If I send any message of the length L, I receive the message with
additional (L-1)/2 '^@' symbols after it.
So, I use the following workaround. In the BSPPeer.getCurrentMessage():
return line[:len(line)-len(line)//3]
instead of
return line
This actually works. May this be caused by a change in the protocol?
Thanks,
Roman
On Tue, Oct 1, 2013 at 1:06 PM, Roman Shapovalov
<[email protected]> wrote:
> It seems that the file is lost in communication. Here is a copy:
>
> https://dl.dropboxusercontent.com/u/42489708/MasterSlaveBSP.py
>
> Roman
>
>
> On Tue, Oct 1, 2013 at 6:13 PM, Roman Shapovalov
> <[email protected]> wrote:
>> Hi Martin,
>>
>>> it seems you have forgotten the attachment.
>>
>> I can see one in the message I sent. Attaching again, try this.
>>
>>
>>> But currently the Hama Streaming API [2] does not support partitioning.
>>
>> So, the text protocol does not support it, or does it lack only in the
>> Python wrapper?
>>
>> So, the default partitioning is arbitrary, regardless of who is
>> reading and who is not? Then it seems the easiest way to work it
>> around is to have the master thread resend those records to slaves...
>> if they are not very big.
>>
>> Thanks,
>> Roman
>>
>> On Tue, Oct 1, 2013 at 9:30 AM, Martin Illecker <[email protected]> wrote:
>>> Hi Roman,
>>>
>>> it seems you have forgotten the attachment. (your code)
>>>
>>> ad 1)
>>> I would solve this by using a custom partitioner.

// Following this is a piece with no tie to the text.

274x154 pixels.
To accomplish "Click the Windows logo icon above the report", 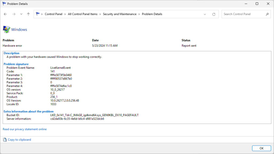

>>> A custom partitioner defines which records are distributed to which tasks.
>>>
>>> Here is some C++ partitioner example [1].
>>> e.g., key 3,6,9 partitioner should return 1
>>> and key 2,5,8 should return 2
>>>
>>> But currently the Hama Streaming API [2] does not support partitioning.

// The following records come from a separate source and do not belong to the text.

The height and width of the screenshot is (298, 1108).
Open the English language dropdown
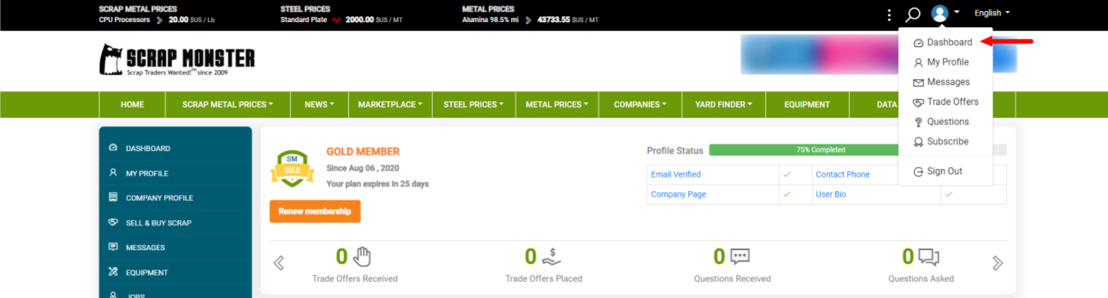(x=991, y=13)
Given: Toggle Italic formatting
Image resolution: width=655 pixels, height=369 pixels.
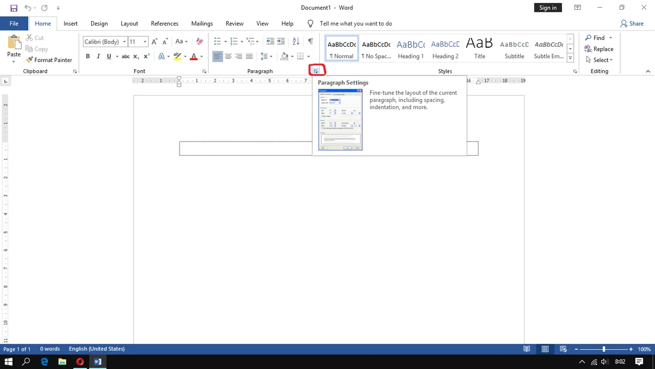Looking at the screenshot, I should pyautogui.click(x=98, y=56).
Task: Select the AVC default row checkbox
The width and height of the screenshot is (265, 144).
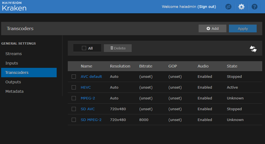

>>> Only Hama Pipes C++ supports it.
>>>
>>> ad 2)
>>> Please submit your code, I will have a look at this exception.
>>> Or please submit the tasklog.
>>>
>>> Martin
>>>
>>> [1]
>>> https://github.com/apache/hama/blob/trunk/c%2B%2B/src/main/native/examples/impl/matrixmultiplication.cc#L131-138
>>> [2]
>>> https://github.com/millecker/HamaStreaming/blob/1009bb1a6472d11f5dd3af9dc07fe64547dd0290/BinaryProtocol.py#L37-38
>>>
>>> 2013/9/30 Roman Shapovalov <[email protected]>
>>>
>>>> Hello all,
>>>>
>>>> I am developing a toy master-slave application for the Python
>>>> streaming interface. There are two issues.
>>>>
>>>> 1. What is the semantics of the readNext command?
>>>>
>>>> If I run 3 tasks -- one of them is master who does not read input, --
>>>> slaves take turn to read records, but each of them reads only each
>>>> third example, e.g. slave#1 reads records 3,6,9, while slave#2 reads
>>>> 2,5,8. So 1/3 of records are skipped, as if the master task would read
>>>> them.
>>>>
>>>> So, what is the exact semantics? Is there any best practice to make
>>>> each example read by some task (but not the master).
>>>>
>>>>
>>>> 2. After the code is executed (and the output is written), the job
>>>> fails. All the task logs contain the following text:
>>>>
>>>> 13/09/30 16:32:09 ERROR protocol.UplinkReader:
>>>> java.lang.NullPointerException
>>>> at
>>>> org.apache.hama.pipes.protocol.UplinkReader.run(UplinkReader.java:127)
>>>>
>>>> The exception is raised even if I don't use pipes at all. Since it
>>>> shows up after cleanup, it is not critical for the program, but it may
>>>> indicate some misuse by me or bugs in the Hama code.
>>>>
>>>> Please look at that issue. My code is attached.
>>>>
>>>> Roman
>>>>